Offseason Overview: What do the 2018 Phillies look like?

The offseason has arrived.

As we count down the days until opening day (about 145), we’ll start to see movement in the form of free-agent signings, contract extensions, arbitration-year agreements and trade acquisitions. As Andy Williams once put it, it’s the most wonderful time of the year.

The rumors and prognostications are already flying, so we’re throwing our hat into the ring. This is our annual Offseason Overview, a series of pieces detailing what the Phillies have to do to accomplish their goals this winter. We’ll start here with a depth chart rundown, then we’ll go into individual issues later next week.

So, who is on Gabe Kapler’s roster next year?

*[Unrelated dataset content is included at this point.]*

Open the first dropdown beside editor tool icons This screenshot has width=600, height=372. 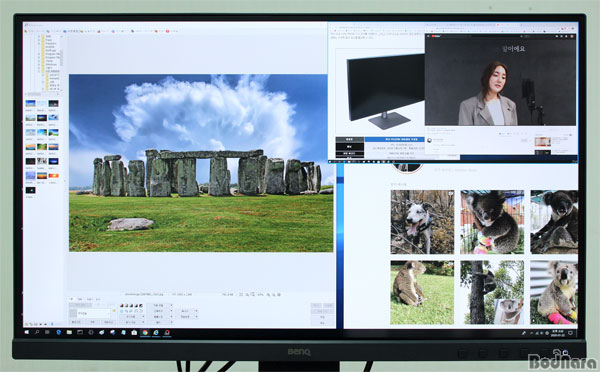coord(159,305)
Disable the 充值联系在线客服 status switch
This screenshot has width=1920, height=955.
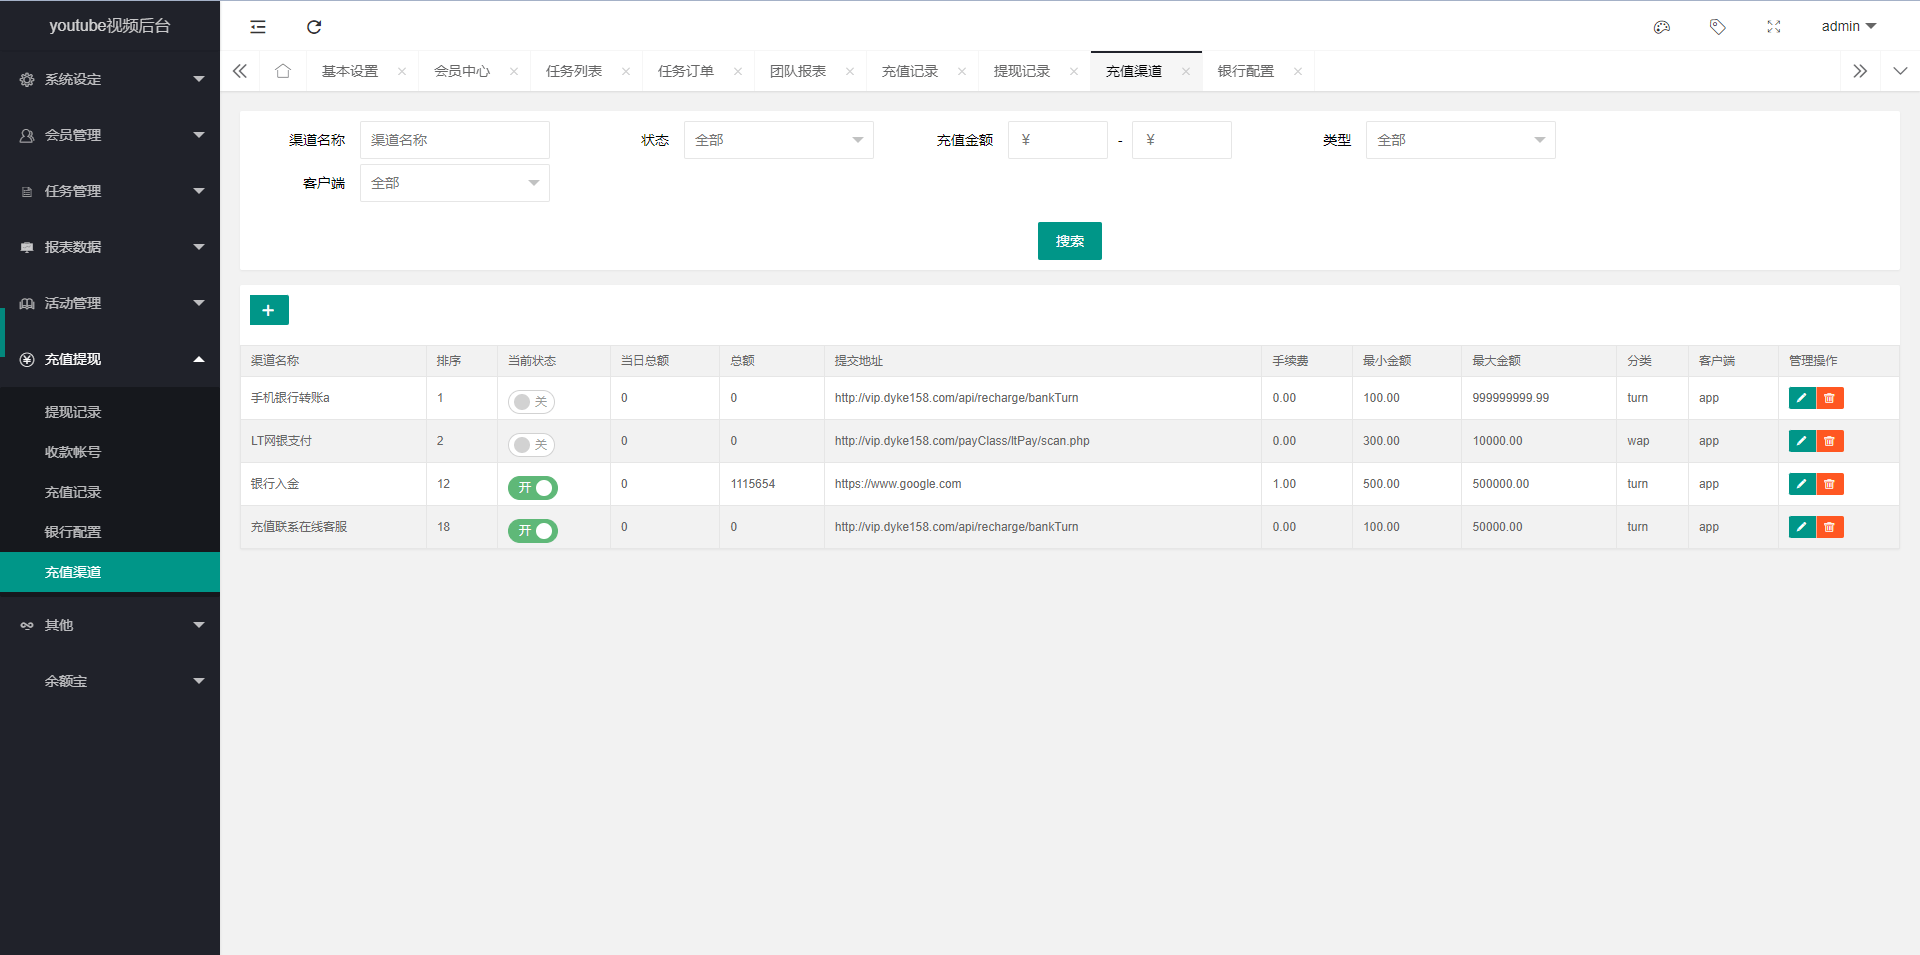[x=532, y=530]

At this point these choices feel like greater-than-85-percent certainties:

C – Jorge Alfaro
IF – Rhys Hoskins / Cesar Hernandez / Maikel Franco / J.P. Crawford / Freddy Galvis
OF – Nick Williams / Odubel Herrera / Aaron Altherr
SP – Aaron Nola / Vince Velasquez
RP – Hector Neris / Luis Garcia / Edubray Ramos / Adam Morgan

And there are internal options for spots:

C – Andrew Knapp / Cameron Rupp
IF – Brock Stassi / Jesmuel Valentin / Scott Kingery
OF – Dylan Cozens / Roman Quinn / Carlos Tocci / Cameron Perkins / Andrew Pullin
SP – Jerad Eickhoff / Jake Thompson / Ben Lively / Zach Eflin / Mark Leiter Jr. / Tom Eshelman / Drew Anderson
RP – Hoby Milner / Victor Arano / Ricardo Pinto / Yacksel Rios / Jesen Therrien

Things can change. Primarily someone can be traded; the most likely trade candidates include Hernandez and Rupp. You’ll notice Tommy Joseph isn’t listed above – it’s hard to imagine Joseph returning to the team in 2018. He’s also a major trade candidate. And it’s possible the Phillies decide underperformers like Franco and Velasquez aren’t worth roster spots, though it’s more likely the team wants to give these low-value players another chance to prove themselves worthy of spots.

If we take the above roster as gospel, then the Phillies have only 15 spots filled for next year, and as few as 12. One would imagine several of the internal candidates are given opportunities, but there’s still plenty of room for external additions.

Here are the most obvious places where the Phils can add externally:

  • Backup catcher – notably, a veteran presence to play behind Alfaro and/or Knapp or Rupp.
  • Sixth infielder – notably, a power-leaning hitter with third base ability.
  • Fourth outfielder – notably, a multi-position, low-grade, multi-tool player.
  • Top-line starting pitcher – notably, a league-top-40 pitcher around Nola’s ability.
  • Mid-line starting pitcher – notably, a durable, league top-75 pitcher capable of 50 percent quality starts.
  • Fifth reliever – notably, a veteran capable of filling in late-and-close situations early in 2018.

This offseason should be devoted to ensuring a pitching core for the future, as internal options haven’t yet proven worthy. The good thing is a pitching core can be as small as two starters, so the move is to find an arm close to that of Nola. Getting a mid-line starter – something better than Clay Buchholz in 2017 or even Charlie Morton in 2016 – is also relatively essential.

Filling in the offense is not so crucial, though Matt Klentak and Co. should creatively throw resources at veterans and low-risk fliers. This is the time you can find your Shane Victorino or Jayson Werth, the role player that blossoms into a true star for your contending club. Fourth outfielder is one such place where a surprise can yield fruit.

Starting Monday we’ll tell you what we’re thinking the Phils should do for the most necessary spots: fourth outfielder, starting pitcher one and two, and fifth reliever. Sunday we’ll look deep at the pitching market.

Welcome to the offseason. Should be a fun one.